In everyday chat and coding tasks you won’t notice the 2–3 point quality gap between the two Qwen3 models. In structured math problems or complex multi-step reasoning, the dense 32B will occasionally produce a more complete chain of reasoning. Whether that marginal accuracy gain is worth 3–5× slower generation is a use-case question, answered below.
Thinking Mode: /think and /no_think
Qwen3-30B-A3B includes a built-in thinking mode switch — you don’t need a separate model file. Add /think anywhere in a prompt to activate extended chain-of-thought reasoning. The model generates its reasoning inside <think>...</think> tags before producing the final response. Add /no_think to turn it off within the same session.
When thinking mode helps:
- Multi-step math problems where you’d spot-check the intermediate steps
- Code debugging with non-obvious logic errors
- Planning tasks where explicit tradeoff reasoning is valuable
- Anything you’d hand to a smart person and ask them to “walk me through your reasoning”
When to leave it off:
- General chat and summarization (adds latency with no quality gain)

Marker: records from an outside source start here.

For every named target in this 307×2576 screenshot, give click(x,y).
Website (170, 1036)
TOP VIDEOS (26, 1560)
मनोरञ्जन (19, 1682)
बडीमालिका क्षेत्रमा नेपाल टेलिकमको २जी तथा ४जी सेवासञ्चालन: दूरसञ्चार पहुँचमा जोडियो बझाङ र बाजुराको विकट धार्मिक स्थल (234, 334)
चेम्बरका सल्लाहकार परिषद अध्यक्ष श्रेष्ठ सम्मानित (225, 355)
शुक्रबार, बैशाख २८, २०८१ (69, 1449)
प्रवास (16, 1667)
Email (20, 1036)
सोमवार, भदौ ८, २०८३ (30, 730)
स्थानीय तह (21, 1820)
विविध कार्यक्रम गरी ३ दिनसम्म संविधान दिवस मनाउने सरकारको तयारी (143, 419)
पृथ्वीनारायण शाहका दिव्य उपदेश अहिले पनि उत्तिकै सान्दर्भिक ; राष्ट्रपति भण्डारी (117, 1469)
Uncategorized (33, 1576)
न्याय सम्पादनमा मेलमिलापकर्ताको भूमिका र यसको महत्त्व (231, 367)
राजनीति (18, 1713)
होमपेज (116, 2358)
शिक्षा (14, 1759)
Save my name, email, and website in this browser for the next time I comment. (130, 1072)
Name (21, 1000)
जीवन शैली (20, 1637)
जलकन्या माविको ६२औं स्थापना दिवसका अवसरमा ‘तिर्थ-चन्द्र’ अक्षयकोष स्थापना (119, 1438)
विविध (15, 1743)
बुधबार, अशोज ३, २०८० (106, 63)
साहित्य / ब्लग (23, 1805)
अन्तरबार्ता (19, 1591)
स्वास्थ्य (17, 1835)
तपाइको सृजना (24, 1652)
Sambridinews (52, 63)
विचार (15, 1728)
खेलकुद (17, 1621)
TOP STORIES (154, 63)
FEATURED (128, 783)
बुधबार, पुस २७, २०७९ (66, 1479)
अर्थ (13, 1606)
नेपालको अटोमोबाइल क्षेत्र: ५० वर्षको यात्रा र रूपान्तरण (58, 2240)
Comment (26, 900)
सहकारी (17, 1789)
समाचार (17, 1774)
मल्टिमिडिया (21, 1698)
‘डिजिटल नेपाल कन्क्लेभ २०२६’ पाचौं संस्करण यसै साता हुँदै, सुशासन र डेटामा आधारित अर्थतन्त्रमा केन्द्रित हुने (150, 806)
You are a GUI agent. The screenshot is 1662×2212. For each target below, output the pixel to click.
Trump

- Simple code generation from a clear specification
- Creative writing and brainstorming
- RAG retrieval and document Q&A
The speed cost of thinking mode is real. On an RTX 4090, a complex math problem generates several hundred to several thousand thinking tokens inside the <think> block before the answer appears — adding noticeable latency compared to non-thinking mode. For interactive chat, this feels slow. For a workflow that runs overnight batch tasks, it’s fine.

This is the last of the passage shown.